Die EU leistet auch in Ländern außerhalb der EU, wie dem Irak, Jordanien, dem Libanon, der Türkei, humanitäre Hilfe für Flüchtlinge und Migranten. Um den von der Türkei aufgenommenen Flüchtlingen zu helfen, haben die EU und ihre Mitgliedsstaaten bereits mehr als 2 Milliarden Euro für humanitäre Hilfe wie auch für andere Hilfsmaßnahmen zur Verfügung gestellt. Die EU ist auch einer der größten Geldgeber im Rahmen der internationalen Anstrengungen zur Bewältigung der Krise in Syrien und hat bereits mehr als 9 Milliarden Euro für humanitäre Hilfe und Entwicklungshilfe bereitgestellt.

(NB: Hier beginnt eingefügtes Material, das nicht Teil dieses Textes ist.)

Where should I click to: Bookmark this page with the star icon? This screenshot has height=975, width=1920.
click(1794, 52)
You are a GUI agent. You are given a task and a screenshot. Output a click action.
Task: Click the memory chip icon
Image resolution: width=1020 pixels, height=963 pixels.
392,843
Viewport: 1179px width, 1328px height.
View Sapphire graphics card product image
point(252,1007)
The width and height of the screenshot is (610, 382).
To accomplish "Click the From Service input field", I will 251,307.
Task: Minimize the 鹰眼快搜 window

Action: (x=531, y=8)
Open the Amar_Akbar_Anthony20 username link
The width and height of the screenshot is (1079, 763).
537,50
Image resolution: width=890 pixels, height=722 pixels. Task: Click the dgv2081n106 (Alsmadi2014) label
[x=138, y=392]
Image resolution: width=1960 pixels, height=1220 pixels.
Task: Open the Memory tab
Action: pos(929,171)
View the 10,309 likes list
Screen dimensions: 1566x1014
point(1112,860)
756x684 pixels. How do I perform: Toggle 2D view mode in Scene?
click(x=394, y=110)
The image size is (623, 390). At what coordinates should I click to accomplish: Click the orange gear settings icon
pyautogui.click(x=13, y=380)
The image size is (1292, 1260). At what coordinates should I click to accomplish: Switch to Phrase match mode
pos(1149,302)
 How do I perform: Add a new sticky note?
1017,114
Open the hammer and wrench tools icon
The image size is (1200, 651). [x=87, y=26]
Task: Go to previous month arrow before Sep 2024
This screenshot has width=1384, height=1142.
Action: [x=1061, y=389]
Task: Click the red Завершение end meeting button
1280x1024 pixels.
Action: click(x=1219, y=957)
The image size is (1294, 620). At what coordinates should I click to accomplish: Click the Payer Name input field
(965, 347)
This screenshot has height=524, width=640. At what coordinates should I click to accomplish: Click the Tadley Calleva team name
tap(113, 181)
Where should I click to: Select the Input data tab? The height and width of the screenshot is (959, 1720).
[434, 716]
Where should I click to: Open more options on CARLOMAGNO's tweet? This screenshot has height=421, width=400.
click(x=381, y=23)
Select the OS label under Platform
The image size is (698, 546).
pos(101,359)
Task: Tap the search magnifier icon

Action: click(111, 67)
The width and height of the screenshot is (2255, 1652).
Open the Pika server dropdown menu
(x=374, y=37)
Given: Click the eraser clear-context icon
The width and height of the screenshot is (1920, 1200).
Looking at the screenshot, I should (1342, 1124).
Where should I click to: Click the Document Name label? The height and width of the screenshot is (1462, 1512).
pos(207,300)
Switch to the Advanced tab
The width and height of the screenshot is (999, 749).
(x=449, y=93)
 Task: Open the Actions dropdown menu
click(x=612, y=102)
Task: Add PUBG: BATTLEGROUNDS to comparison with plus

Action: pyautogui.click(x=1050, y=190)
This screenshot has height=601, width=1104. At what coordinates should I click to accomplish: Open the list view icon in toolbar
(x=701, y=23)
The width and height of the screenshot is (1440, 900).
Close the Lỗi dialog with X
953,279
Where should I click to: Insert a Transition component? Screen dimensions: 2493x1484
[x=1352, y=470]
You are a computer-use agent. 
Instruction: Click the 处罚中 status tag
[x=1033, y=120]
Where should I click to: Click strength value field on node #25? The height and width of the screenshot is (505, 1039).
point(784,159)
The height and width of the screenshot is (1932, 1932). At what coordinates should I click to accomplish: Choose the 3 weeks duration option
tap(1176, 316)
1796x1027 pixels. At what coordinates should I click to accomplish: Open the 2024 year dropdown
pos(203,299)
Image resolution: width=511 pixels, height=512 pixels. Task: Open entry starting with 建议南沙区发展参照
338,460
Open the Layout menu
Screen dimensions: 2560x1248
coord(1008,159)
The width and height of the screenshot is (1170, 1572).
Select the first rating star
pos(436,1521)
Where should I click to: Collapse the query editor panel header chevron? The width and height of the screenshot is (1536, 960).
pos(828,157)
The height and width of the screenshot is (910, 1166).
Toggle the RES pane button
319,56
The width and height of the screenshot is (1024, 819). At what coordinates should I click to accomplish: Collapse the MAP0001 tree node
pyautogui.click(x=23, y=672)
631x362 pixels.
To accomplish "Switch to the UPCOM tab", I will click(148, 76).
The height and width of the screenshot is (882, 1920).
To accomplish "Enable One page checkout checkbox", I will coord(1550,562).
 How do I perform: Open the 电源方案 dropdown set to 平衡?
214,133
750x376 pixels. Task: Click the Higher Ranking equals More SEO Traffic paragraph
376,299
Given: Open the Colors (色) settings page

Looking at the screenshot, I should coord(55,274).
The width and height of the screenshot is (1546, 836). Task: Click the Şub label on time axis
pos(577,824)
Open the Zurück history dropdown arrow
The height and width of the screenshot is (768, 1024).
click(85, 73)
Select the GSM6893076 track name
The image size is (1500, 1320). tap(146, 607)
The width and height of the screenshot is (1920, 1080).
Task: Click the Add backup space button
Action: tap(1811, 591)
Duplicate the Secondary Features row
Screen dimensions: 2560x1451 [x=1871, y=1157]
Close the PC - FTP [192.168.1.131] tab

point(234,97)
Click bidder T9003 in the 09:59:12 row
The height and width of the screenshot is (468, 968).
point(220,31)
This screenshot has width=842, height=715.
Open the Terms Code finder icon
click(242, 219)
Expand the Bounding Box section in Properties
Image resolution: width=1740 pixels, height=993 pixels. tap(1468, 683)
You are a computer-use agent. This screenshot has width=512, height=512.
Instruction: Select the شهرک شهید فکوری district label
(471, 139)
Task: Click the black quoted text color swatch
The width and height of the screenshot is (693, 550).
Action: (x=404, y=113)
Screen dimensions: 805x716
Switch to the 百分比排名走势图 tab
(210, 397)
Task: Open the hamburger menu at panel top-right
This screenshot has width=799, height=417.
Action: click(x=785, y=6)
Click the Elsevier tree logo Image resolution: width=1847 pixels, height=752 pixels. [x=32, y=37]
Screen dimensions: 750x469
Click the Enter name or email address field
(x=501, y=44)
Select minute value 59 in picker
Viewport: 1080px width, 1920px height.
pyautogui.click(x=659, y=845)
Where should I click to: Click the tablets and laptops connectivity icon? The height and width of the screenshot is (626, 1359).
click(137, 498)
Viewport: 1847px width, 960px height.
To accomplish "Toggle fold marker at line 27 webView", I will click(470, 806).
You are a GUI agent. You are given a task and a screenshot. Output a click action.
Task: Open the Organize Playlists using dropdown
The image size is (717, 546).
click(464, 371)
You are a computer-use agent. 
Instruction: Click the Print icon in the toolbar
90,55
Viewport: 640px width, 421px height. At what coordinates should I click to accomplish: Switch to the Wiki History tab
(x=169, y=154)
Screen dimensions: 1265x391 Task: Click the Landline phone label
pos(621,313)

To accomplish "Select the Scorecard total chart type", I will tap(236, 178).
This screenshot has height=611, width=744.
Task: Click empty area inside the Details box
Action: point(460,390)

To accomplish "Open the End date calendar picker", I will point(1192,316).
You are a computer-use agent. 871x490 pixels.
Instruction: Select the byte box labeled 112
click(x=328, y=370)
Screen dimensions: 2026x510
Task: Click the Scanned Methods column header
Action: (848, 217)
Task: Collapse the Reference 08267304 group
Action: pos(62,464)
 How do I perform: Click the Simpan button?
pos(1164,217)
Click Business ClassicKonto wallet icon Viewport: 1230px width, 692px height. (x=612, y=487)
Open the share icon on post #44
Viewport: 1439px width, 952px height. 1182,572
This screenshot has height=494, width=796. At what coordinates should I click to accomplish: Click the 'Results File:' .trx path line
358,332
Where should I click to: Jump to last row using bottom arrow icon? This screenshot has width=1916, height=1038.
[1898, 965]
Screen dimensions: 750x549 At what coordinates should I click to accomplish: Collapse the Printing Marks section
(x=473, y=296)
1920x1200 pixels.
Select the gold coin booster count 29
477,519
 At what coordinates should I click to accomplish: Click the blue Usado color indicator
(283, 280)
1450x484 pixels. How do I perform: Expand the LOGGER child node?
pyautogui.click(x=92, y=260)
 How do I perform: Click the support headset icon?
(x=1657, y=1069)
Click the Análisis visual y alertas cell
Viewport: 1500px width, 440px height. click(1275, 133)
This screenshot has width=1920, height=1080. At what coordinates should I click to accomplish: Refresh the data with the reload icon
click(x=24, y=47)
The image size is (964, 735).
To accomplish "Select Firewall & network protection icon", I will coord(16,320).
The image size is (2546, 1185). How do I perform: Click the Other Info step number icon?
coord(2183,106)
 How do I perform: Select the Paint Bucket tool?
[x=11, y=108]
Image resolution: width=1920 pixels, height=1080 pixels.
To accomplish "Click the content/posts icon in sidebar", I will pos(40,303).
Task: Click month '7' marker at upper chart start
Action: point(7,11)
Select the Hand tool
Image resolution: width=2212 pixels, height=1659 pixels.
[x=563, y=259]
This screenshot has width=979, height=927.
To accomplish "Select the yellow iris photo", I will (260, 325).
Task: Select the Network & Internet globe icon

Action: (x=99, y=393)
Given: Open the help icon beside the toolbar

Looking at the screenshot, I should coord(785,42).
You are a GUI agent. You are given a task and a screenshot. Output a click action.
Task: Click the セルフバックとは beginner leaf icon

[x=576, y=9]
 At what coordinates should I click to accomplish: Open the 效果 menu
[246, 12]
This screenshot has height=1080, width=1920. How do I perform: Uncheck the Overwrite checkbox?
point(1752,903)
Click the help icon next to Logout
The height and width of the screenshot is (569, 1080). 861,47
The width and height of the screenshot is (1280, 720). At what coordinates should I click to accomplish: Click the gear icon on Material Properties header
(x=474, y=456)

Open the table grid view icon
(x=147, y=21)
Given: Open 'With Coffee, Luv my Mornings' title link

In der mittelfristigen Finanzplanung für die EU-Außen- und Entwicklungspolitik sieht die EU nunmehr zusätzlich 1 Milliarde Euro mehr pro Jahr vor. Aber auch hier be
zweifeln Experten, dass das in der Gesamtschau reichen wird. Der Bundesentwicklungshilfeminister warnt im Übrigen, dass die EU und seine Mitgliedsstaaten Afrika endlich als Jahrhundertaufgabe begreifen müssen. Es braucht eine ernst gemeinte europäische Afrikaoffensive, für die der Bundesentwicklungshilfeminister mit seinem Marshallplan mit Afrika ein Konzept vorgelegt hat. Es bleibt viel zu tun für eine kohärente ganzheitliche Entwicklungspolitik, die über Lippenbekenntnisse und reine Geldtransfers hinausgeht.
Wenn ich mir allerdings aktuell ansehe, wie wir trotz europäischer Probleme zunehmend in nationales Denken zurückfallen, bin ich offen gestanden eher skeptisch. Was diese Unterstützung aber nicht einschränkt, ist natürlich, dass wir als europäische Staaten die Verpflichtung des Schützens der Außengrenze haben, dass wir dafür Sorge tragen müssen, dass diejenigen, die verfolgt sind, hier aufgenommen werden können, aber diejenigen, die als Wirtschaftsflüchtlinge kommen, auch dementsprechend nicht in die Länder einreisen können. Das sind nun mal unterschiedliche Auffassungen. Ich weiß, da hat DIE LINKE eine andere Auffassung. Wir haben da auch eine andere Auffassung.
Als Innenminister habe ich mit meinen Kollegen das Recht und das Gesetz einzuhalten. Deswegen werden wir da dementsprechend alles dafür tun, dass geltendes Recht auch in Zukunft umgesetzt wird und weiter eingehalten wird.